# Best sub £200 grinder for use with Gaggia Classic (Mignon Crono v Macap M2D)



## EE232 (May 1, 2021)

Hi all,

I'm looking at buying a new Gaggia Classic and have been researching espresso grinders to go with it. So far I've seen that the Eureka Mignon Crono seems to be a good bet based on my limited reading. This can be bought for £180, making everything all in around £610.

At the same time though, I've seen that Gaggia Direct's website has a combo set (Classic, Macap M2D grinder and knock box) for £699. Is there a big step up in performance between this grinder and the Mignon? And would someone who's new to all this necessarily notice and appreciate this difference?

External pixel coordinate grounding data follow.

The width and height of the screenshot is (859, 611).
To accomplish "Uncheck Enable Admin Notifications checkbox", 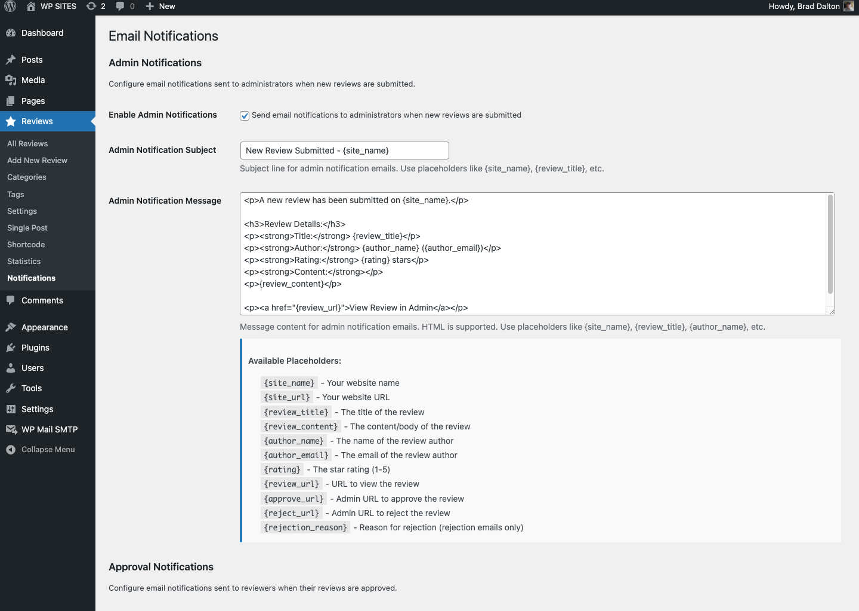I will pos(245,116).
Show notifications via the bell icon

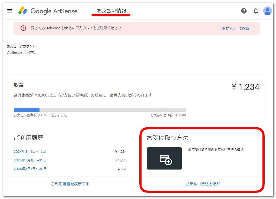coord(256,11)
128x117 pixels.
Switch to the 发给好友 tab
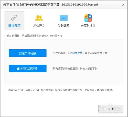[x=39, y=26]
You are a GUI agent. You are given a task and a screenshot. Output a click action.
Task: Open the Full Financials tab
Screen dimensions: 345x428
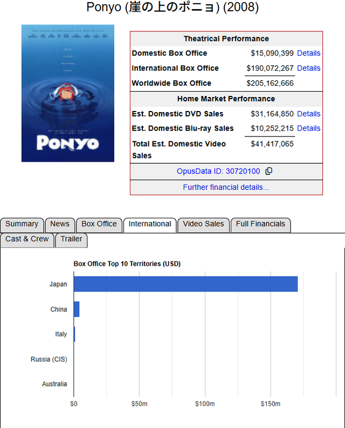(260, 224)
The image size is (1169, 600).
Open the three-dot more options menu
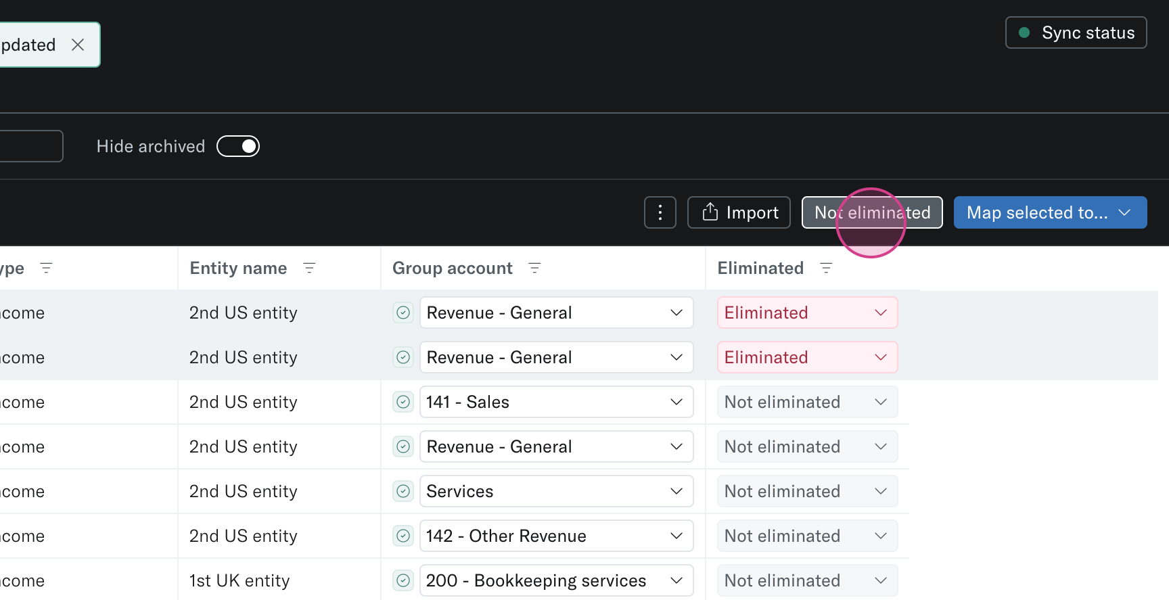pyautogui.click(x=660, y=212)
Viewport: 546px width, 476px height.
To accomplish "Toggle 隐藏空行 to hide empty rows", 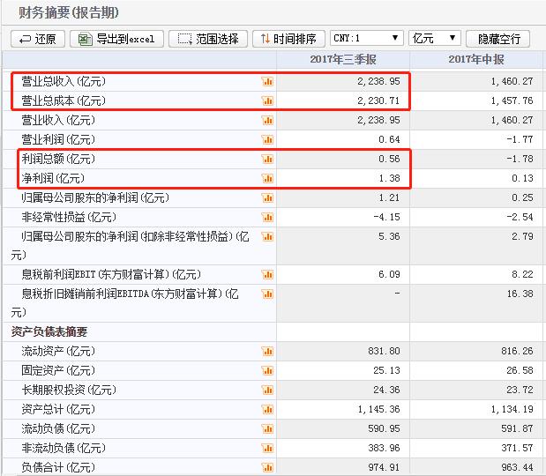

Any guidance on this front would be super appreciated, and any advice on what to look for would be great too (stepped v stepless, dosers and doseless, timers etc.)

I'm guessing this might be a pretty common type of thread so apologies if this is raking over old ground! Thanks in advance for any help.


----------



## 24774 (Mar 8, 2020)

EE232 said:


> Hi all,
> 
> I'm looking at buying a new Gaggia Classic and have been researching espresso grinders to go with it. So far I've seen that the Eureka Mignon Crono seems to be a good bet based on my limited reading. This can be bought for £180, making everything all in around £610.
> 
> ...


 If I were you, for circa £610, I'd look in the classifieds on this site. There's a 3 month old £900 set up from Bella Barista for £650 (Grace + Specialita), A Sage DB, a couple of good Classics, a Specialita for £275, A Mignon Manuale for £185.

People don't really pay the full whack for the new Classic, they like the pre-2014 models with the mods. As for new £200 grinders new, I think the Crono is a good bet for entry level. Use the search function on the site if you haven't, there's a good amount of discussion on it. For £200 though...maybe secondhand is the way to go. I've just bought a great condition Mazzer for £250 for instance, that'll give a better grind than any new grinder of the same price. They are big, heavy and ugly though so there's a trade off there. The Crono is sleek and cool. And something like a Mazzer needs a bit of conversion for home use but we're talking £15 or less for a couple of Amazon bits.

That Gaggia deal for £699, that's a lot to my mind, I don't think that grinder is particularly good from what I can remember others saying, maybe someone with more knowledge can chime in about that.

Stepped, doserless etc is all about what you want. My current grinder is stepped, it has numbers that easily tells me what grind I'm on. But the stepless I've just bought allows much finer adjustment so that's better if you want more precision. Doser v doserless depends how you drink you coffee but most people for home use go doserless I think. Timer...again are you using the same bean and dose very time or changing up?


----------



## EE232 (May 1, 2021)

Hey,

Thanks for the advice, I'll do a little more research and definitely consider going second hand. Good to know the Eureka is a good choice if I do buy new though.

Thanks!


----------



## Rhys (Dec 21, 2014)

Look for a good, used Classic with the mods already done to it (i.e. 9 bar mod and Silvia steam wand. maybe even a PID) and you'll have a lot more left over for a grinder.

When I bought my first Gaggia Classic, I paired it with a Mazzer Major. You could at a push pick both up for half your budget but then spend another £100 on a doserless mod for the Major. There's also a Mazzer Super Jolly that'd suit the Classic as well. if you've any inkling of upgrading in the future then buying used is the way to go, then at least when you sell them you won't lose an awful lot compared to buying new.


----------